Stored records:
▼

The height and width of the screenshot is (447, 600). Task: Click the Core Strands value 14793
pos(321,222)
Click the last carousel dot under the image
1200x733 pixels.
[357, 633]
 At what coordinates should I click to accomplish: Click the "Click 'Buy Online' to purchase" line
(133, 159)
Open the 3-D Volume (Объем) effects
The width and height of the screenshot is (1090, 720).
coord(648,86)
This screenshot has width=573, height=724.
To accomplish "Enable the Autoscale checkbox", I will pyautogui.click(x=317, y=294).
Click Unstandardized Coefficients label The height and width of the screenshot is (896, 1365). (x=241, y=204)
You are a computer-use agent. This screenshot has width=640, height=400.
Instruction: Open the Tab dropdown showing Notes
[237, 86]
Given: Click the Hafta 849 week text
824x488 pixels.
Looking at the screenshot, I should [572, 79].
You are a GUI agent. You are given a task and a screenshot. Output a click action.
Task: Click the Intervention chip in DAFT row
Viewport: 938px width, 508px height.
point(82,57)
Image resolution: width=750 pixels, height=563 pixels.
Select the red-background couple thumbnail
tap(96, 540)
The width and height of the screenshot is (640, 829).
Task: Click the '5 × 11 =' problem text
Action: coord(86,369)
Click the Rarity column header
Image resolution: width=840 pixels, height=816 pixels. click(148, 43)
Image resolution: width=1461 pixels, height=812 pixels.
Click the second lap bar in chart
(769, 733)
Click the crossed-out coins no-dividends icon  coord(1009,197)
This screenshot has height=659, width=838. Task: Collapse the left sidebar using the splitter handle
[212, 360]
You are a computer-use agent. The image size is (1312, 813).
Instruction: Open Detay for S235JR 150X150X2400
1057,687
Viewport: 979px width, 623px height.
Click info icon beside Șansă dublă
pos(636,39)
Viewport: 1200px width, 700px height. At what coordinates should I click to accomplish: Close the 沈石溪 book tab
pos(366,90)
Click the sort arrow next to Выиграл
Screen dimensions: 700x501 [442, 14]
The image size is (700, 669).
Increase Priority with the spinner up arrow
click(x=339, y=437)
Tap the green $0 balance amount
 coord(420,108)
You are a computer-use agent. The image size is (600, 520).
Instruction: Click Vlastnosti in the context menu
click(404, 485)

▲

* **PROBLEM**: The entries shown above must be reproduced in full, exactly as written.

* **RESPONSE**:
The height and width of the screenshot is (447, 600). Task: Click the Core Strands value 14793
pos(321,222)
Click the last carousel dot under the image
1200x733 pixels.
[357, 633]
 At what coordinates should I click to accomplish: Click the "Click 'Buy Online' to purchase" line
(133, 159)
Open the 3-D Volume (Объем) effects
The width and height of the screenshot is (1090, 720).
coord(648,86)
This screenshot has width=573, height=724.
To accomplish "Enable the Autoscale checkbox", I will pyautogui.click(x=317, y=294).
Click Unstandardized Coefficients label The height and width of the screenshot is (896, 1365). (x=241, y=204)
You are a computer-use agent. This screenshot has width=640, height=400.
Instruction: Open the Tab dropdown showing Notes
[237, 86]
Given: Click the Hafta 849 week text
824x488 pixels.
Looking at the screenshot, I should [572, 79].
You are a GUI agent. You are given a task and a screenshot. Output a click action.
Task: Click the Intervention chip in DAFT row
Viewport: 938px width, 508px height.
point(82,57)
Image resolution: width=750 pixels, height=563 pixels.
Select the red-background couple thumbnail
tap(96, 540)
The width and height of the screenshot is (640, 829).
Task: Click the '5 × 11 =' problem text
Action: coord(86,369)
Click the Rarity column header
Image resolution: width=840 pixels, height=816 pixels. click(148, 43)
Image resolution: width=1461 pixels, height=812 pixels.
Click the second lap bar in chart
(769, 733)
Click the crossed-out coins no-dividends icon  coord(1009,197)
This screenshot has height=659, width=838. Task: Collapse the left sidebar using the splitter handle
[212, 360]
You are a computer-use agent. The image size is (1312, 813).
Instruction: Open Detay for S235JR 150X150X2400
1057,687
Viewport: 979px width, 623px height.
Click info icon beside Șansă dublă
pos(636,39)
Viewport: 1200px width, 700px height. At what coordinates should I click to accomplish: Close the 沈石溪 book tab
pos(366,90)
Click the sort arrow next to Выиграл
Screen dimensions: 700x501 [442, 14]
The image size is (700, 669).
Increase Priority with the spinner up arrow
click(x=339, y=437)
Tap the green $0 balance amount
 coord(420,108)
You are a computer-use agent. The image size is (600, 520).
Instruction: Click Vlastnosti in the context menu
click(404, 485)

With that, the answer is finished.